The Fishponds memorial to those who lost their lives in World War One was put up in 1920 at a cost of £600. It consists of a bronze statue of a British/Dominions infantry Great War soldier set on a granite plinth.
On each of the four sides of the plinth are bronze plaques recording the names of those killed. There is also an additional plqaue recording a serviceman from Fishponds who gained the Victoria Cross during the conflict.
The children, now in Year 6, worked with Bristol historian Jeremy Banning in 2014 – the centenary of the war’s outbreak – to research the people on the memorial.

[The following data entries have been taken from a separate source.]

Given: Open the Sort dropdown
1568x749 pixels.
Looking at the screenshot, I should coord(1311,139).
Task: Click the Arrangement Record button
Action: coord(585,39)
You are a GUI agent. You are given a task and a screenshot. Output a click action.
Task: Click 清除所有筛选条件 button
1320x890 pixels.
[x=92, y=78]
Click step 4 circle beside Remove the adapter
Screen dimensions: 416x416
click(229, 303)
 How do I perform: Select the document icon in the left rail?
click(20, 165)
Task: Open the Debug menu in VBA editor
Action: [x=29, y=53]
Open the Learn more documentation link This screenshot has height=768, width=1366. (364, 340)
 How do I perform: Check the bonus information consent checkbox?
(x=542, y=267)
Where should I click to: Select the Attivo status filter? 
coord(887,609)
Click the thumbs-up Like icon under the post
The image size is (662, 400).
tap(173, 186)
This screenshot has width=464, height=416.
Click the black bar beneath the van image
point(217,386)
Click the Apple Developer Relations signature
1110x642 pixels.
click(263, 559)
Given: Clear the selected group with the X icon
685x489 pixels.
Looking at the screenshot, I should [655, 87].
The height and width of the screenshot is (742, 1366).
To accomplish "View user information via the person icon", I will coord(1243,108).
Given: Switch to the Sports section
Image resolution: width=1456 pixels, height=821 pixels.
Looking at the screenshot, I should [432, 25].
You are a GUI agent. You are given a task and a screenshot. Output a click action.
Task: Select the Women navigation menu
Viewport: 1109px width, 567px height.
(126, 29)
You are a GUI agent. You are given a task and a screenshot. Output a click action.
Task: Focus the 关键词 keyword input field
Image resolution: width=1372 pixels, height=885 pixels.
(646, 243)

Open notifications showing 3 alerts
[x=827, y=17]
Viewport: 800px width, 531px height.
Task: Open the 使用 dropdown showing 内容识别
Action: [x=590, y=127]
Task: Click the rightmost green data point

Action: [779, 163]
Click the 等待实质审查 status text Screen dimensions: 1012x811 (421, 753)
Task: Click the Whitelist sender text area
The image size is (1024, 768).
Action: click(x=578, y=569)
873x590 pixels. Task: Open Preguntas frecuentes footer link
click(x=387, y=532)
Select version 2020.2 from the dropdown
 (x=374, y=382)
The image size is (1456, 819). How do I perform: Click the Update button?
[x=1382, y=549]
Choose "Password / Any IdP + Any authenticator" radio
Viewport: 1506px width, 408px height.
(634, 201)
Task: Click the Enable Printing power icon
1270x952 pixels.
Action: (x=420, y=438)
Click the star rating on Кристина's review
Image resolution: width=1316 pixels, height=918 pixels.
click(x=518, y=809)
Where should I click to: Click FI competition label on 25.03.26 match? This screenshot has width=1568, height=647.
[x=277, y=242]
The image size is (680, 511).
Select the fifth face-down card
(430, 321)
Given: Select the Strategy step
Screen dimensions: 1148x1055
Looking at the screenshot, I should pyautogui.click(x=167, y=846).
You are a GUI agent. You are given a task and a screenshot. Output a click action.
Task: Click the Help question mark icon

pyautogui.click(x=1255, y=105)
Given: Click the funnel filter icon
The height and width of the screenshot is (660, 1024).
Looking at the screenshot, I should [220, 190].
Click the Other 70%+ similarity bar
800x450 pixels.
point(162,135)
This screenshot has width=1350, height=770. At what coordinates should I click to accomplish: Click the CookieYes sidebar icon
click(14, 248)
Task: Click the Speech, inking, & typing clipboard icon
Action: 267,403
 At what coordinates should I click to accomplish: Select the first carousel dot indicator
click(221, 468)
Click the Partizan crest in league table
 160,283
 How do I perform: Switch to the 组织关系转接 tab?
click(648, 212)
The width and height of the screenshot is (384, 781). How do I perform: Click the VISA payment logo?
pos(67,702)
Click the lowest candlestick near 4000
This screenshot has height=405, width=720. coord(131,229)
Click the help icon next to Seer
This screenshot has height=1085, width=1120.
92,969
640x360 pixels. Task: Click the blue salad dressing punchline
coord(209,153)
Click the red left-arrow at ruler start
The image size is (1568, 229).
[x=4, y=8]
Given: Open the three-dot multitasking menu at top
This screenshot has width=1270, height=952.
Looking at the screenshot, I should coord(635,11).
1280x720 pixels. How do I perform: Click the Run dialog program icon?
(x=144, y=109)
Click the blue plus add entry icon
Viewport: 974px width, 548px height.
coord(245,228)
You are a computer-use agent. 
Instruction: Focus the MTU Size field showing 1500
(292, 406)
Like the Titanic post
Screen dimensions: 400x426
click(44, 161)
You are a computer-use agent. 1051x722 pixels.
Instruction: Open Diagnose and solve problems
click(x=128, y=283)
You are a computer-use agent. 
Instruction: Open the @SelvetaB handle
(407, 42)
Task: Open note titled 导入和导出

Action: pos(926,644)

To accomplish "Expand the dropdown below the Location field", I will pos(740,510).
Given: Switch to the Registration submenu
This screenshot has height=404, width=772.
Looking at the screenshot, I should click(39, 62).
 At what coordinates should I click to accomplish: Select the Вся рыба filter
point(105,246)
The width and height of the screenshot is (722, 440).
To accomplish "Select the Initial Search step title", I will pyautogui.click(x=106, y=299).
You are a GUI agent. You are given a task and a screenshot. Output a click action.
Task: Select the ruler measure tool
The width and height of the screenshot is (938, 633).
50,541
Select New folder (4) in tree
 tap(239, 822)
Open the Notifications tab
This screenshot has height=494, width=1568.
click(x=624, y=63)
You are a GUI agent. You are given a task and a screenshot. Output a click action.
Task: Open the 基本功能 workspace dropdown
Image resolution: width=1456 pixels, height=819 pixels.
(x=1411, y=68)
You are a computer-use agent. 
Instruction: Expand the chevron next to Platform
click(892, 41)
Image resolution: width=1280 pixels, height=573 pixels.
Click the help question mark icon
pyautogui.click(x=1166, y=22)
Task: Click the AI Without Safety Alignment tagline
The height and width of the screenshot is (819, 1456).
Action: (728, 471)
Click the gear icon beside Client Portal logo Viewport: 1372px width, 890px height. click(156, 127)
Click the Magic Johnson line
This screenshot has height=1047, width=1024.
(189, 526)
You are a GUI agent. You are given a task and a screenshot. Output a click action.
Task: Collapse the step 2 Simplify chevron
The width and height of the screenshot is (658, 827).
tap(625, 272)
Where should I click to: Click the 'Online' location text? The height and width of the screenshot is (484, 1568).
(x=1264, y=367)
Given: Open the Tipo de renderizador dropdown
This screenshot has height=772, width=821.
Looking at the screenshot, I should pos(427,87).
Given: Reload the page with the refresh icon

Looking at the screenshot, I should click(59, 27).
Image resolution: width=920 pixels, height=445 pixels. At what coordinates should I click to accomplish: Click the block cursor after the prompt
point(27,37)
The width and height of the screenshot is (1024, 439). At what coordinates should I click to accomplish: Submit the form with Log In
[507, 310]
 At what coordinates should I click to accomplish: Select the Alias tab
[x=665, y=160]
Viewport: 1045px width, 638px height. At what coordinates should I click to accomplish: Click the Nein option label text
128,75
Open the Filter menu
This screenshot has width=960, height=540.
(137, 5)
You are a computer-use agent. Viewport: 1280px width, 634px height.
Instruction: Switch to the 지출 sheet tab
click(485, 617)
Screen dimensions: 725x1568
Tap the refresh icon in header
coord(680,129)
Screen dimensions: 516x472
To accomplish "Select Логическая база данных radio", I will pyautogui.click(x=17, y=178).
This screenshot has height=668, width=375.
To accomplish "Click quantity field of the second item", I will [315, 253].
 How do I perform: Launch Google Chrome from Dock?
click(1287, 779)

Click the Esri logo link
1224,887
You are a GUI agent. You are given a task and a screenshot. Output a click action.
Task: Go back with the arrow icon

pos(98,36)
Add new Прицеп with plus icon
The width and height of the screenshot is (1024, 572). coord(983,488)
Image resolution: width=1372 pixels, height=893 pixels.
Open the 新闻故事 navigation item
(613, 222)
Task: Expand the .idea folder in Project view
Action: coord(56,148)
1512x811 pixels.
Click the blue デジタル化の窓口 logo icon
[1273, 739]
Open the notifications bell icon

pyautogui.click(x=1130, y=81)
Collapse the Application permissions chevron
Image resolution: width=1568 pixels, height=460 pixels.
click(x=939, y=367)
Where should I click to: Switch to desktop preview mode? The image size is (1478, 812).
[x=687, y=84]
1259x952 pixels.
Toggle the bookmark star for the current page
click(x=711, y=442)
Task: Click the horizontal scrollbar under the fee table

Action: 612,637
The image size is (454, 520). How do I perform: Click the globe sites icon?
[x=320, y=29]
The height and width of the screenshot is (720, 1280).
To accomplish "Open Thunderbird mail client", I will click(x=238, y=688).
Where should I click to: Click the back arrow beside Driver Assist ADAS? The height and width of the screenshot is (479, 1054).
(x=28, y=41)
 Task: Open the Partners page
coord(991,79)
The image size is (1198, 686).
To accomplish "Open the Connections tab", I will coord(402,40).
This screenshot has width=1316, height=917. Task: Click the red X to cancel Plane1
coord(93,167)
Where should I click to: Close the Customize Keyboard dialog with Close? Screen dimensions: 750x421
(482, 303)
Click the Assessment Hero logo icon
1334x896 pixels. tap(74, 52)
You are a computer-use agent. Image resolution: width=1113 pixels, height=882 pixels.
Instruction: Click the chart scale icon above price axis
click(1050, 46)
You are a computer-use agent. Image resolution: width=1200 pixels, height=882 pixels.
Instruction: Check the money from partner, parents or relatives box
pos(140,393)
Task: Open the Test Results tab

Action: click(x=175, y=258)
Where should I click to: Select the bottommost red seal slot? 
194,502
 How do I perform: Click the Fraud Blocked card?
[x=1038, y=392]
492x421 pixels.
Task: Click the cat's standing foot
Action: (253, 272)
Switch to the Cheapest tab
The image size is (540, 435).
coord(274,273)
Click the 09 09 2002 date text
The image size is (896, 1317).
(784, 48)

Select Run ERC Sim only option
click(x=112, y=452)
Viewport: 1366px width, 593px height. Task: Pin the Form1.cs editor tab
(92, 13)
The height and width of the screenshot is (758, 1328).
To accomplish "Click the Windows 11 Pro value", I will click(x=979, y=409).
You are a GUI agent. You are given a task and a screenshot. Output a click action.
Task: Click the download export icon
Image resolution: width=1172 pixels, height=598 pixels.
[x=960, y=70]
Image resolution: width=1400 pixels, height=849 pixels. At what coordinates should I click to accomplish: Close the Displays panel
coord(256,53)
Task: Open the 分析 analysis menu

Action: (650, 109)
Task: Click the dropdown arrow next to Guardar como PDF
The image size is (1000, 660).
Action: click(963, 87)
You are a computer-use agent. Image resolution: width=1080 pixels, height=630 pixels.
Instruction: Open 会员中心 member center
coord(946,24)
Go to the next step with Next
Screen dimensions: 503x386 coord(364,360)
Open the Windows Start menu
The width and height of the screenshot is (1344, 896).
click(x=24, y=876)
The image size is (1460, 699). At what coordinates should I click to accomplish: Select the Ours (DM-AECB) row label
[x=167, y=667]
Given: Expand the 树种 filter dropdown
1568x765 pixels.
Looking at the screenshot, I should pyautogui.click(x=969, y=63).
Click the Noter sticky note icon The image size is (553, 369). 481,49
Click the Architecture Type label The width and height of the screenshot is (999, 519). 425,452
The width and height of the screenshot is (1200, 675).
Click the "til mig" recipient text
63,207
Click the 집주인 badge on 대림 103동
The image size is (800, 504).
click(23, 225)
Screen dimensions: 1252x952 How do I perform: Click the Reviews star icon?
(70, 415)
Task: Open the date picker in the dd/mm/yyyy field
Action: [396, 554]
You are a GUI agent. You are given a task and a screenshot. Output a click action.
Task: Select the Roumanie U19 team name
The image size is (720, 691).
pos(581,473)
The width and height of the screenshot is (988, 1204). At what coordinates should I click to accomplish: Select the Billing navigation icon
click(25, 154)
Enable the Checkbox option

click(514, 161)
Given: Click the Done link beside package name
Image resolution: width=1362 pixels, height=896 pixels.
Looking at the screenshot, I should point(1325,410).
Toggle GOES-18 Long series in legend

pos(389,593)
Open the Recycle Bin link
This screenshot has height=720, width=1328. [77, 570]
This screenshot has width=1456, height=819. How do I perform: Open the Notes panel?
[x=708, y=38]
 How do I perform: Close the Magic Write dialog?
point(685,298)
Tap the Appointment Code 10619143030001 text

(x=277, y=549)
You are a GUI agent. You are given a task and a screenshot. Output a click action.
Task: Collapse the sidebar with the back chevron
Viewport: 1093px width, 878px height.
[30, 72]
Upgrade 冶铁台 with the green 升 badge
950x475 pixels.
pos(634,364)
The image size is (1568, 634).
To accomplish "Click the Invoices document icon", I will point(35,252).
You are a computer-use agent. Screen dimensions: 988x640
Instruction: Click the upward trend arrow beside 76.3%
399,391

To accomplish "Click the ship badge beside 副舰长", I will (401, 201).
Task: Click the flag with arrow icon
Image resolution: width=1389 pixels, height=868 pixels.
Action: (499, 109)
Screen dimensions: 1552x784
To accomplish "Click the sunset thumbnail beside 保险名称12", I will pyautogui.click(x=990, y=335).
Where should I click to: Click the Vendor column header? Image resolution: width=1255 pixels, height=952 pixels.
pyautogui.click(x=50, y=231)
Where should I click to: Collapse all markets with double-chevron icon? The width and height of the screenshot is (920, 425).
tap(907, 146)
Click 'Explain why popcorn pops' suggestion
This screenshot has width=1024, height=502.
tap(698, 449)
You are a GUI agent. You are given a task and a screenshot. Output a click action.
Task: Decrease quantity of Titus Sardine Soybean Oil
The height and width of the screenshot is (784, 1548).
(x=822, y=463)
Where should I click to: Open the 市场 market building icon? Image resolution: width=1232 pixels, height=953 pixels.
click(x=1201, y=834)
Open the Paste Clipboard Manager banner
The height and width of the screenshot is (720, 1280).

Several found the names of their ancestors on the plaques and some were able to uncover their stories.
When the students heard that Historic England had launched a five-year project to add 2,500 war memorials to the National Heritage List for England, they decided to get involved.
The children researched the condition of the memorial and found it in a good state of repair, except that the end of the soldier’s bayonet is missing. They then wrote persuasive letters to Historic England and cheered when they were told that their requests has been successful in securing a Grade II listing for the monument.
Michael Gorely, local heritage education manager for Historic England, said Fishponds CE Academy was the first school to make a successful request.
“I am very proud that their letters were able to achieve a successful outcome,” he said.